Text section ->

I already have support for both of those compiled in, as my HDD which holds music is a FAT32 drive

----------

## nomorecoolnames

Do the nodes for your other scsi drives exist?

----------

## Midnight Dream

 *Quote:*   

> 
> 
> usb 2-6: new full speed USB device using ohci_hcd and address 4
> 
> scsi5 : SCSI emulation for USB Mass Storage devices
> ...

 

Yes, to your previous question, as viewed below

 *Quote:*   

> 
> 
> localhost dev # dir | grep sd*
> 
> Binary file sda1 matches
> ...

 

----------

## nomorecoolnames

Have you ever modified or added any udev rules?

----------

## nomorecoolnames

Power down your camera and run udevmonitor. With udevmonitor running power your camera up.  You should see something happen similar to:  *Quote:*   

> UEVENT[1136612392] add@/devices/pci0000:00/0000:00:02.2/usb1/1-4
> 
> UEVENT[1136612392] add@/devices/pci0000:00/0000:00:02.2/usb1/1-4/1-4:1.0
> 
> UDEV  [1136612392] add@/devices/pci0000:00/0000:00:02.2/usb1/1-4
> ...

(Data records)
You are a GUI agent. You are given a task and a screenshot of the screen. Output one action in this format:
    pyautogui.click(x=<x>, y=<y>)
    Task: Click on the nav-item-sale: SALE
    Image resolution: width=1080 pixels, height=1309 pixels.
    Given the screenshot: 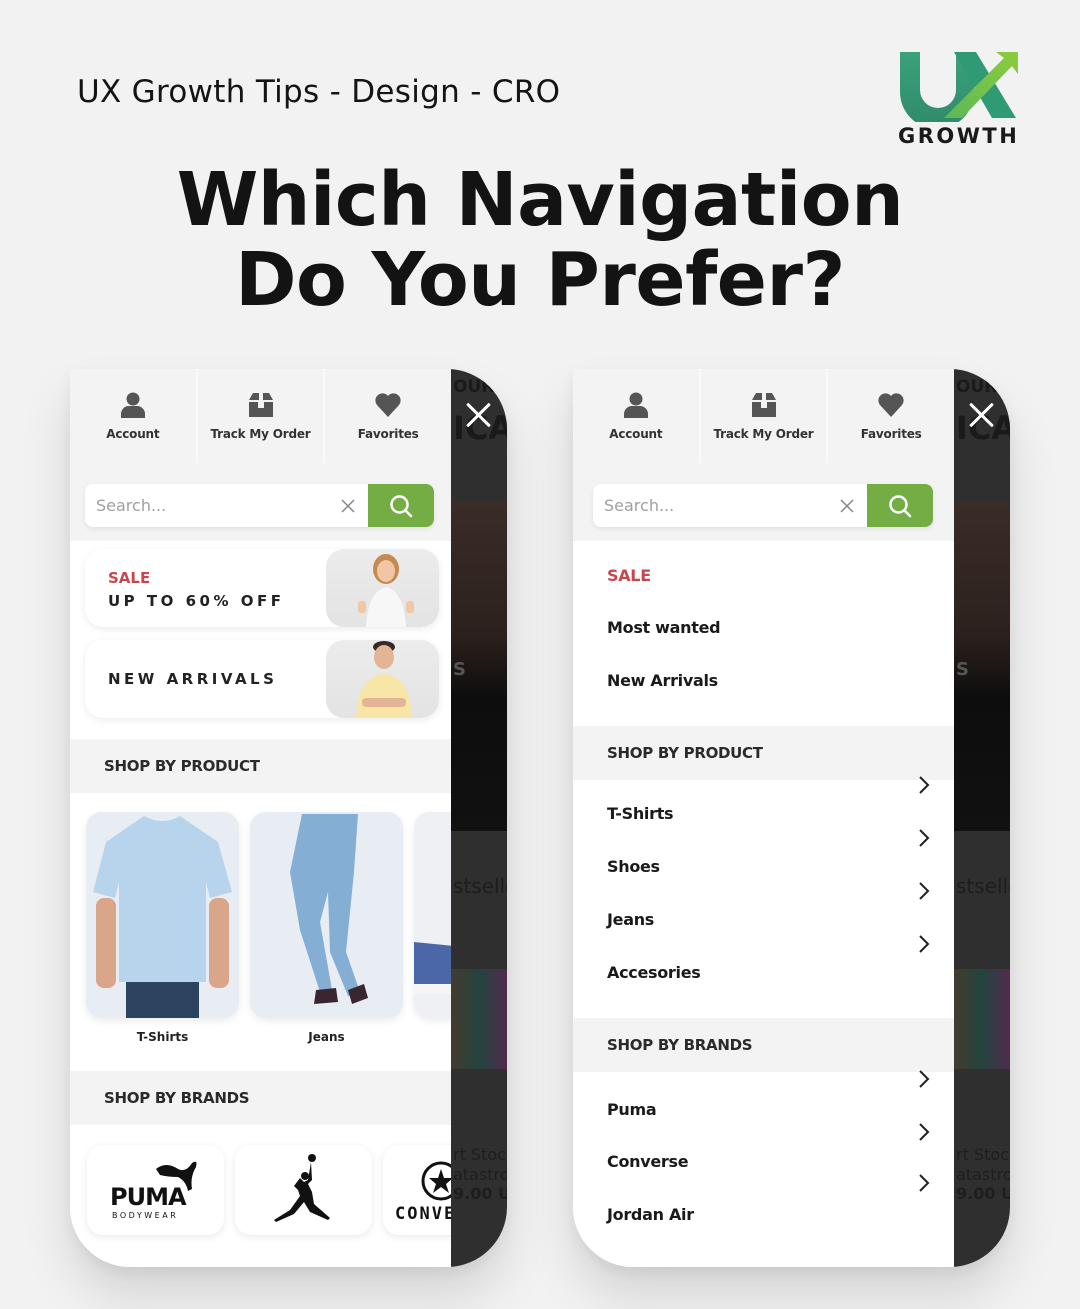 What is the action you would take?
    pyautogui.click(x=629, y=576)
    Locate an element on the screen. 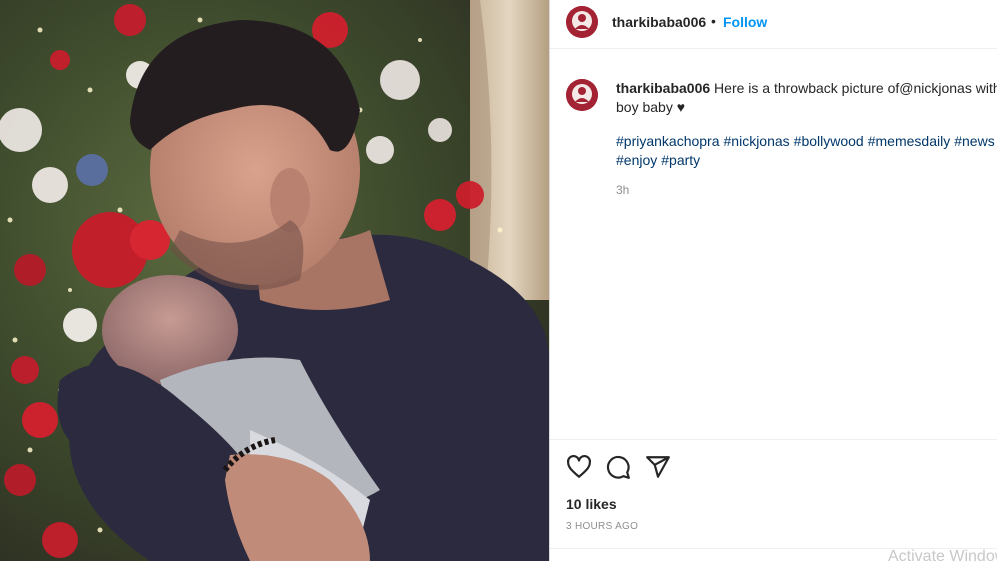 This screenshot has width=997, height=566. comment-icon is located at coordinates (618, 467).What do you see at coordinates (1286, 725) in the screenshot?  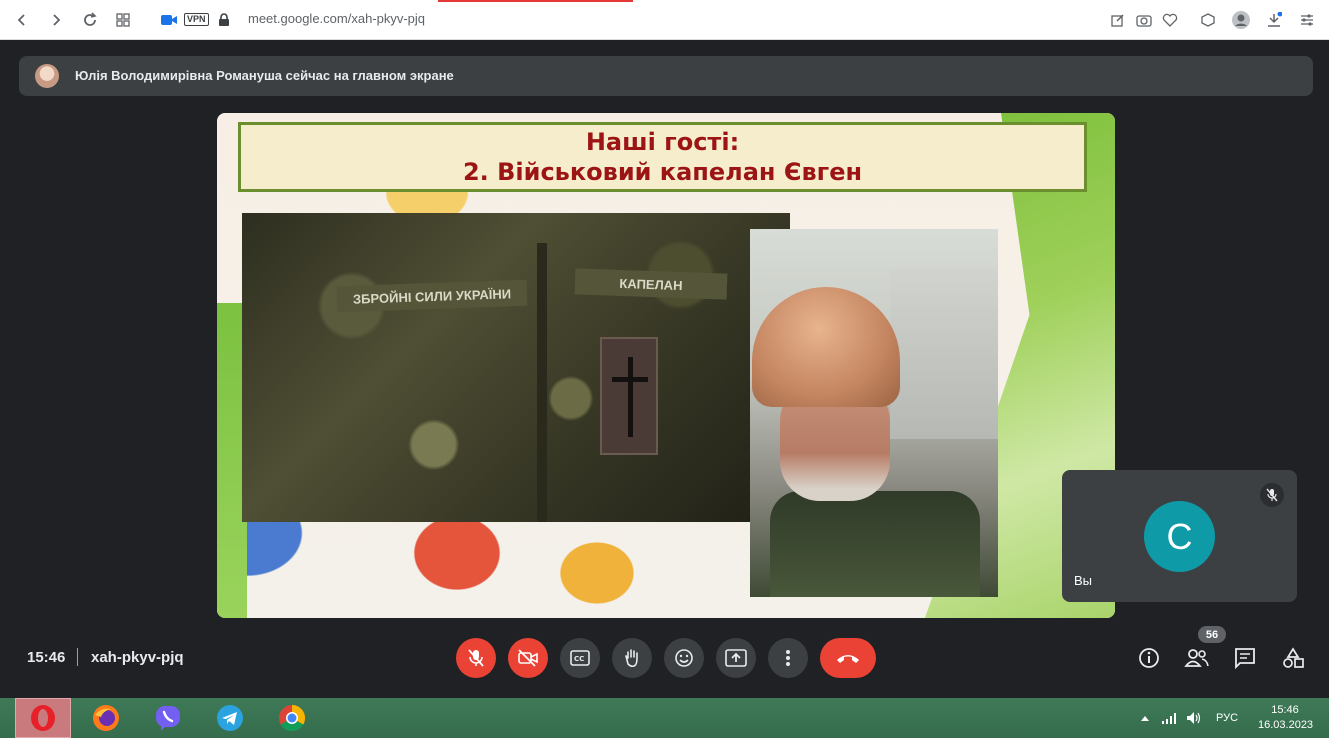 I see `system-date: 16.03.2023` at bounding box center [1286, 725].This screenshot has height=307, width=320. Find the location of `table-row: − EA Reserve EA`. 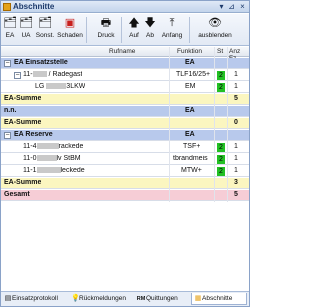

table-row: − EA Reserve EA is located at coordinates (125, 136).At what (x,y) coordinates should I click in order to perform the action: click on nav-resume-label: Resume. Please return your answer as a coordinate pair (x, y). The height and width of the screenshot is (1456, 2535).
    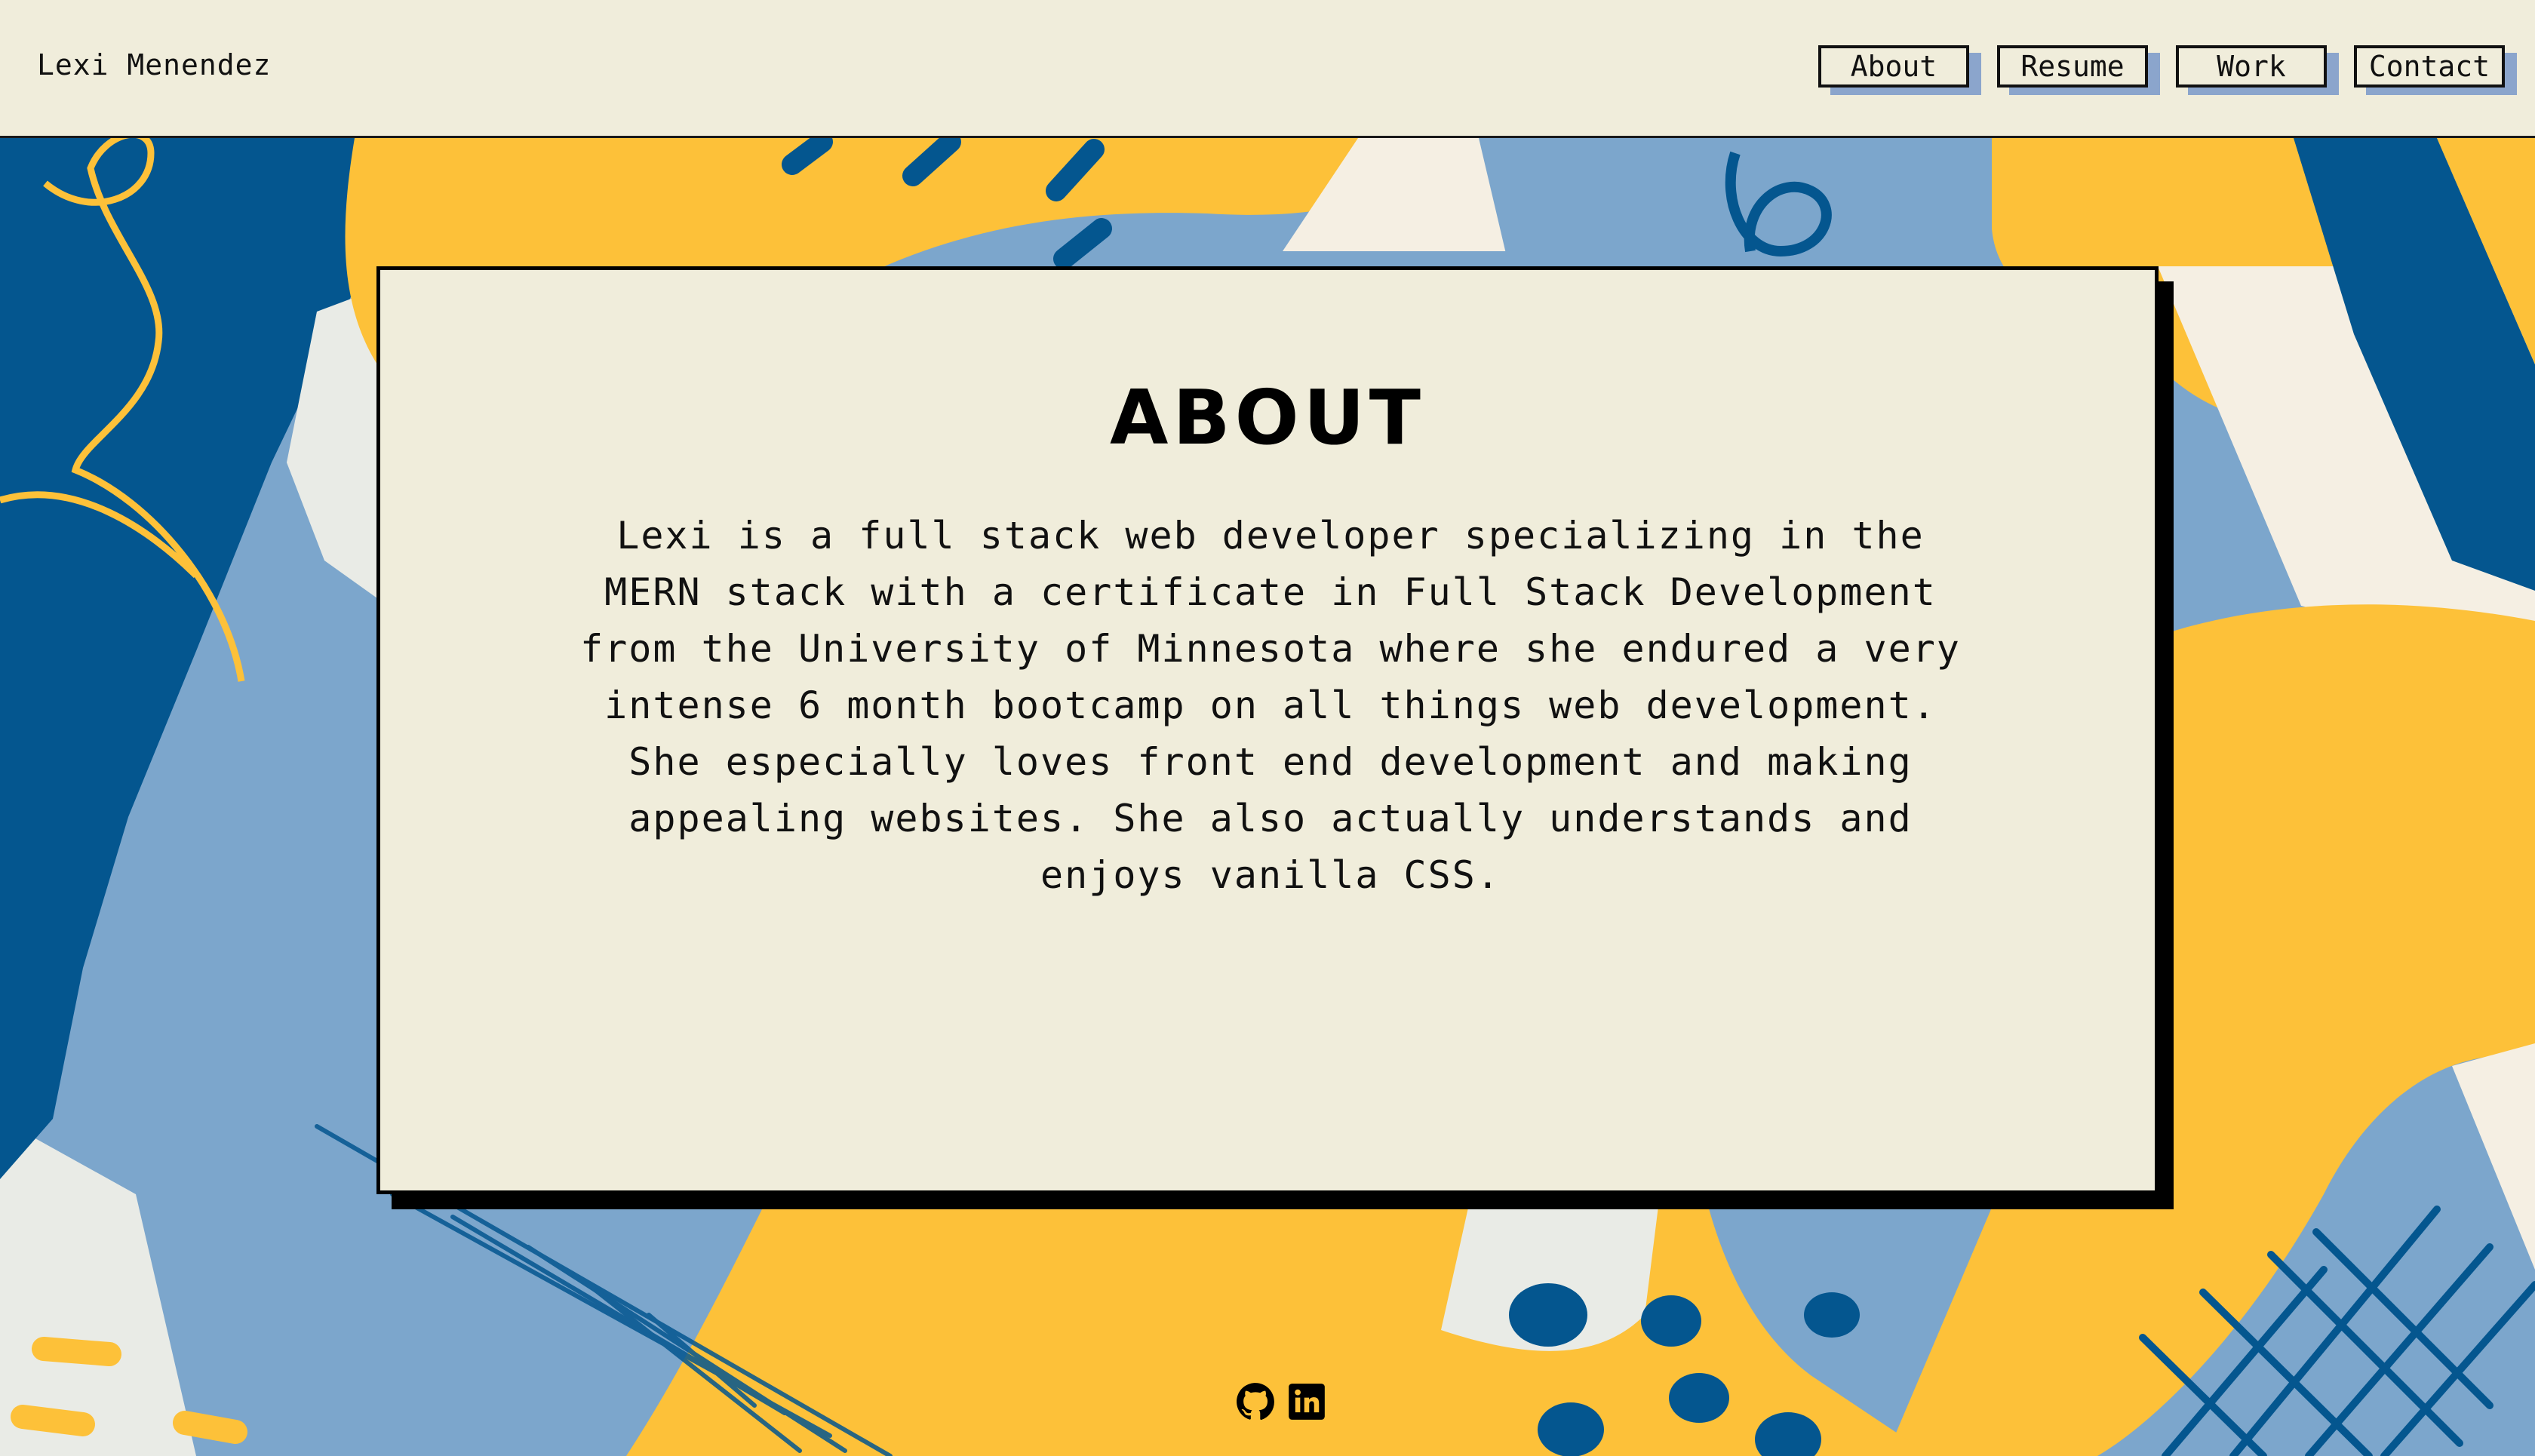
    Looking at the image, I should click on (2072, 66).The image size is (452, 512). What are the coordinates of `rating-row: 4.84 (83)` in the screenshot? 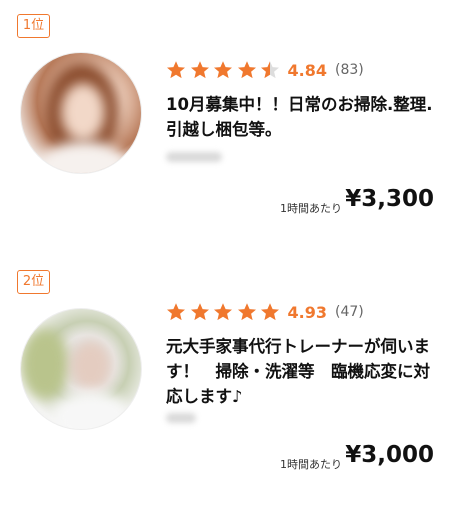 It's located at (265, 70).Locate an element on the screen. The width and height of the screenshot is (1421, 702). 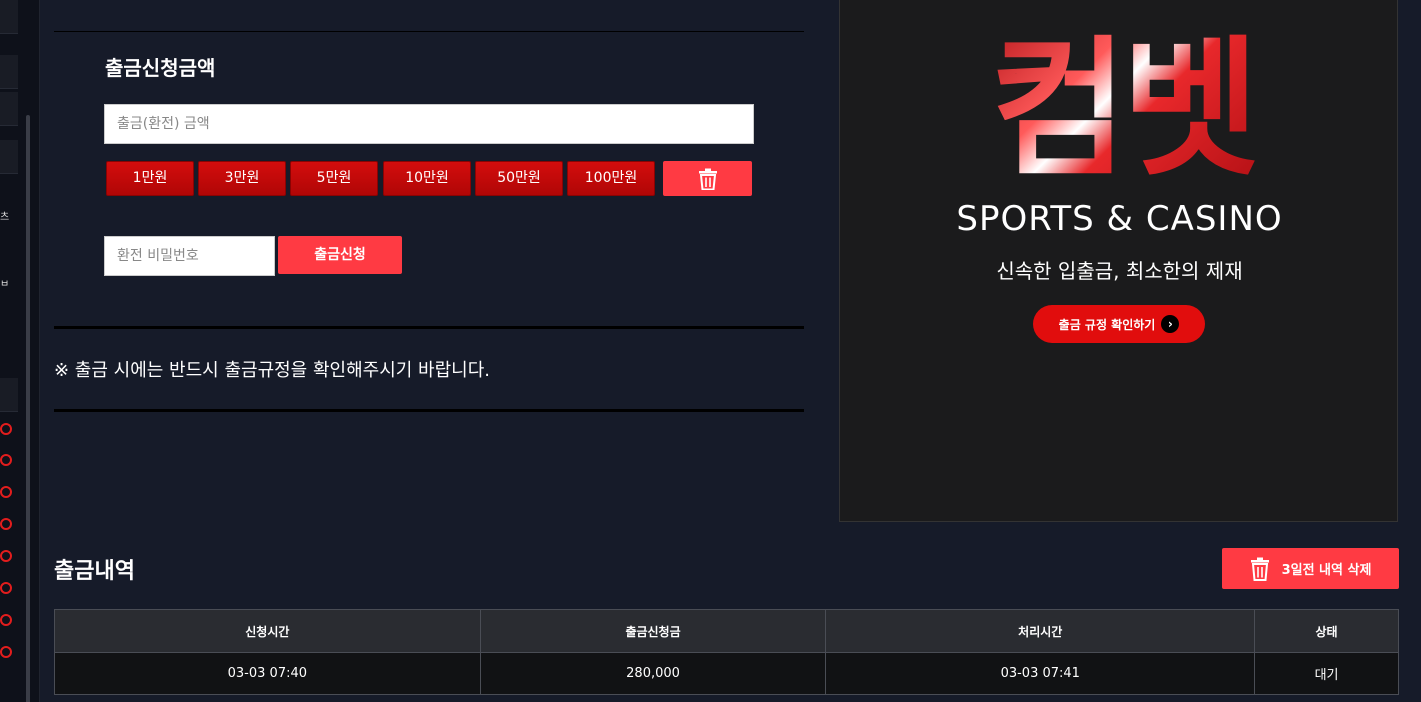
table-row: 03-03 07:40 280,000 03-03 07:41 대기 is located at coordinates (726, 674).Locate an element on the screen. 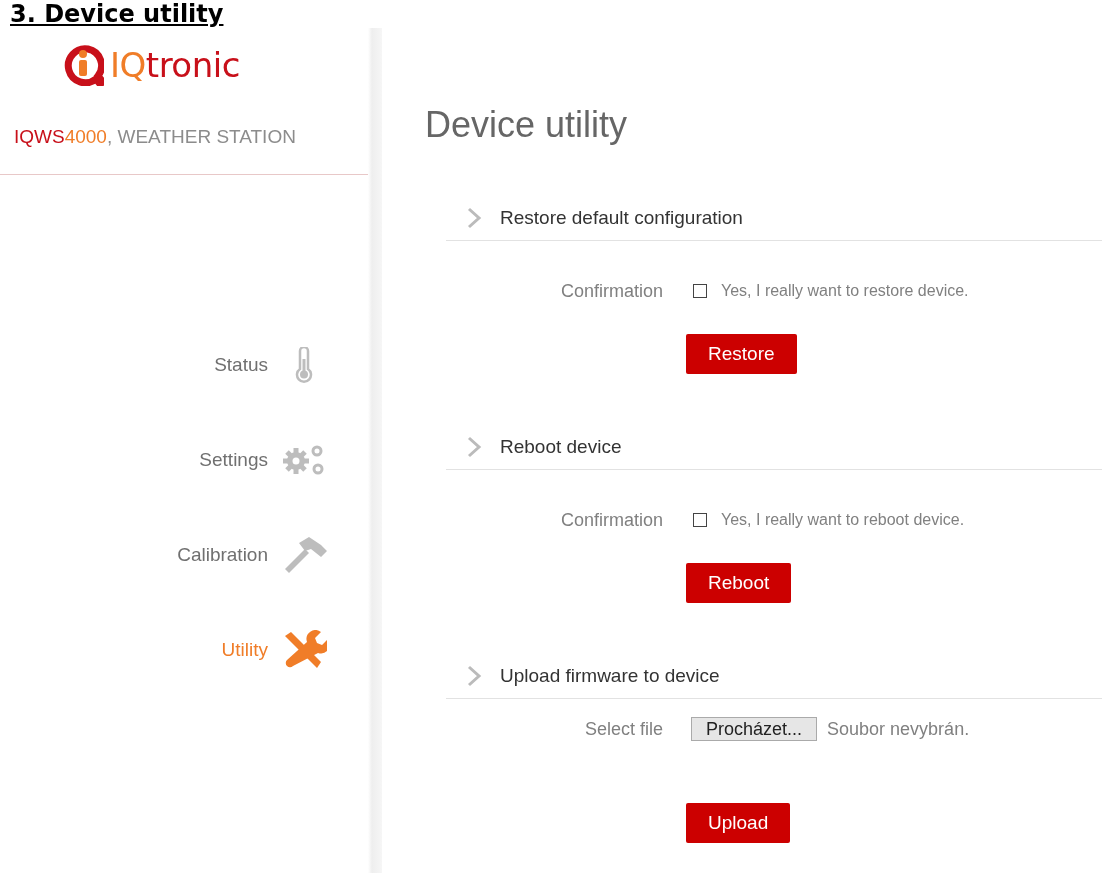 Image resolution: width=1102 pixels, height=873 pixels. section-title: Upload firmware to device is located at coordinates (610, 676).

Problem -> In the forum thread, what program is the camera owner told to run before powering the camera back up?

Response to the task -> udevmonitor